Что сделать >>
• a. Что, согласно фрагменту о конфессионализме, должно быть нашей целью?
• b. Замените «рассудку» на «разуму» и приведите часть фрагмента о конфессионализме, начиная со слов «Конфессионализм не означает» и продолжая до слов «совершенно отрицающему истину.».

Фрагмент документа >>
********

Конфессионализм не означает «мертвую ортодоксию» — навязывание своего рода доктринальной чистоты за счет искренней личной веры. Нашей целью должна быть «живая ортодоксия» — вера, которая опирается на опыт и на истину, оставляя место и чувствам, и рассудку. Были времена в истории Церкви, когда доктрина излишне подчеркивалась, но едва ли это угрожает обществу, совершенно отрицающему истину.
Когда особо подчеркивается доктрина, на первый план выдвигаются различия между христианскими традициями, что не обязательно должно выливаться в разрушительные религиозные войны. Разные традиции, прежде чем их можно будет признать или подвергнуть сомнению, сначала необходимо возродить. Когда же традиции будут полностью восстановлены, можно будет возобновить
споры о том, какая теология больше соответствует Писанию, поскольку теология снова будет восприниматься всерьез. Живые теологические дискуссии могут укрепить Церковь. Экуменический метод объединения, который стремился уничтожить характерные особенности отдельных конфессий, потерпел неудачу, тогда как строгий конфессионализм наряду с осознанием реального врага Церкви может не только быть поучительным, но и привести к последующему объединению. Единство Церкви, как ясно говорил Апостол Павел, не исключает различий, поскольку одно тело состоит из многих членов (1 Кор. 12). Такой синтез единства и плюрализма вполне соответствует условиям постмодерна.

********

Исходные данные >>
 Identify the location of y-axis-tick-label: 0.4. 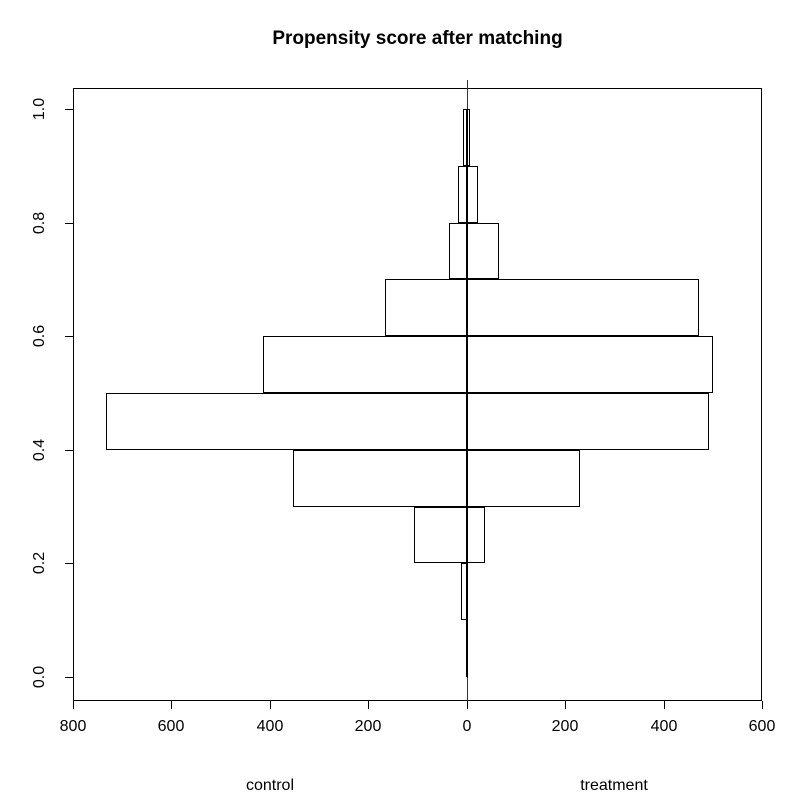
(40, 450).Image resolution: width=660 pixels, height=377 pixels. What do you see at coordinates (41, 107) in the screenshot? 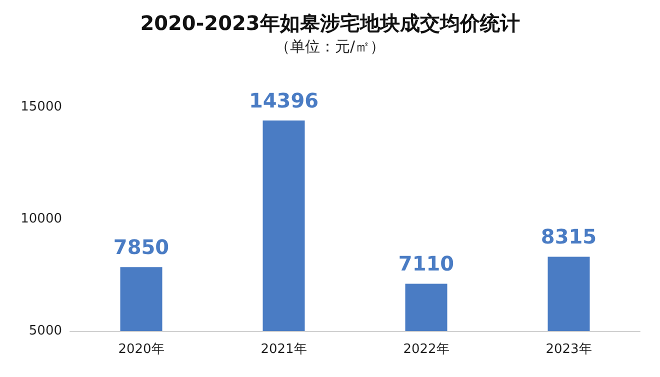
I see `y-tick-label: 15000` at bounding box center [41, 107].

********

Ответы >>
• a. Нашей целью должна быть «живая ортодоксия», то есть вера, которая опирается на опыт и на истину, оставляя место и чувствам, и рассудку.

• b.
Конфессионализм не означает «мертвую ортодоксию» — навязывание своего рода доктринальной чистоты за счет искренней личной веры. Нашей целью должна быть «живая ортодоксия» — вера, которая опирается на опыт и на истину, оставляя место и чувствам, и разуму. Были времена в истории Церкви, когда доктрина излишне подчеркивалась, но едва ли это угрожает обществу, совершенно отрицающему истину.